### INSTRUÇÃO
Reescreva de forma mais concisa o parágrafo do trecho do documento iniciado por "Devo acrescentar que", mantendo seus fatos principais.

### TRECHO DO DOCUMENTO
Devo acrescentar que, mesmo havendo futuras edições de Vasto Mundo, sempre terei apreço pela edição da Beca. Creio que foi o seu capricho, mais do que os encômios de Frei Betto, que me levou à leitura efetiva do livro.
De qualquer forma, interessados em saber a minha reação inicial ao livro, podem acessar: http://armonte.wordpress.com/2012/12/06/por-detras-das-palavras-desencontradas-a-estreia-memoravel-de-maria-valeria-rezende/. Só fiz ligeiras e insubstanciais mudanças no texto originalmente publicado em A TRIBUNA, em maio de 2001.
a releitura de vasto mundo para neoleitores
Fiquei, então, alguns anos sem saber nada de Maria Valéria (a quem não cheguei a encontrar pessoalmente em 2001), mas esperando que alguma hora aparecesse mais de Farinhada e sua macro-narrativa.

### DADOS FORNECIDOS
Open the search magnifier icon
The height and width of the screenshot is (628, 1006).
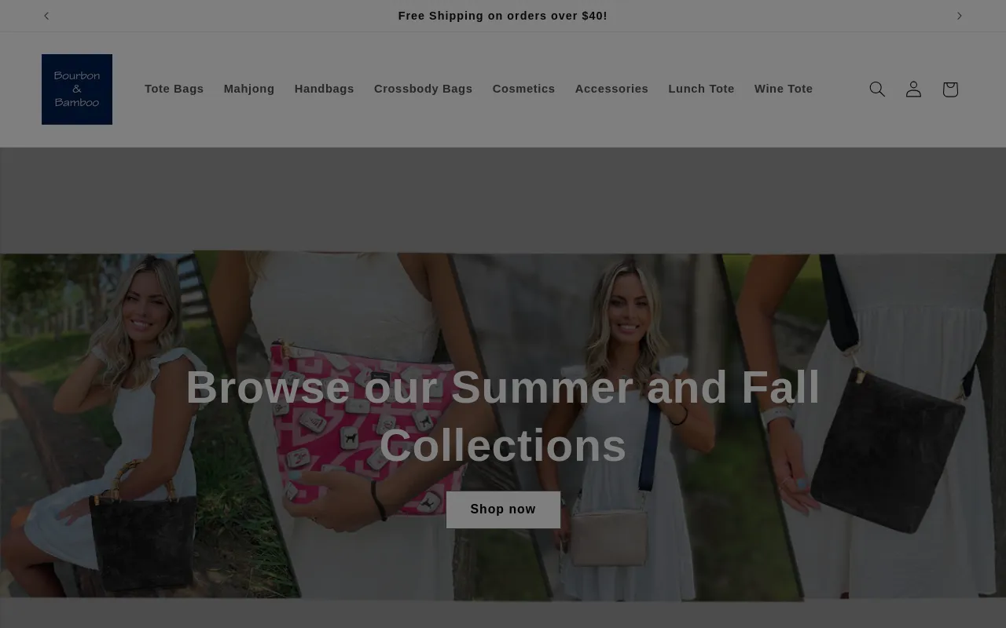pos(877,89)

--

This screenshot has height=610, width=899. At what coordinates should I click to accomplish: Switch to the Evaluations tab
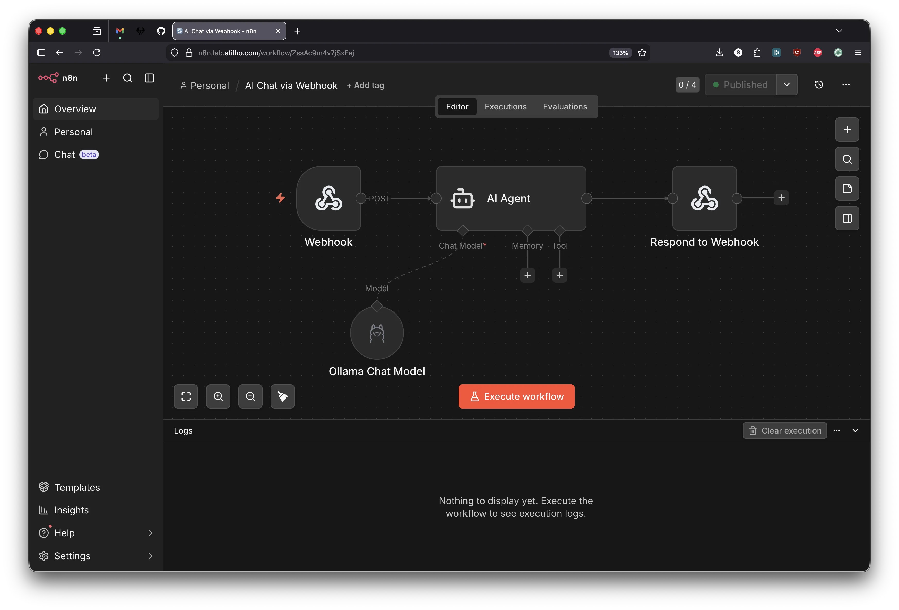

==

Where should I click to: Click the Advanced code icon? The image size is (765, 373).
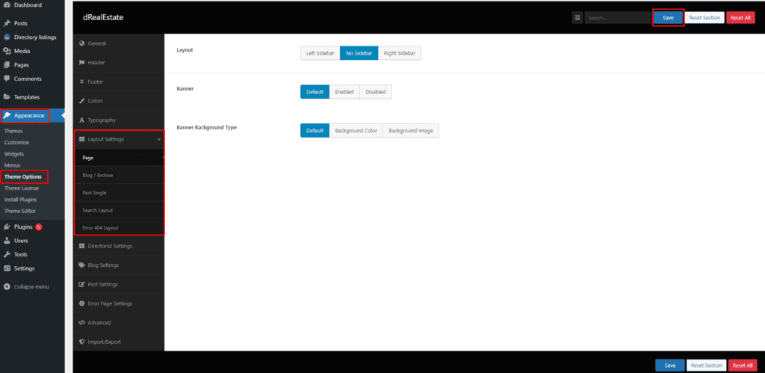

### RESULTADO DA TAREFA
Mesmo com futuras edições de Vasto Mundo, sempre apreciarei a edição da Beca. O capricho dela, mais do que os elogios de Frei Betto, me levou a ler de fato o livro.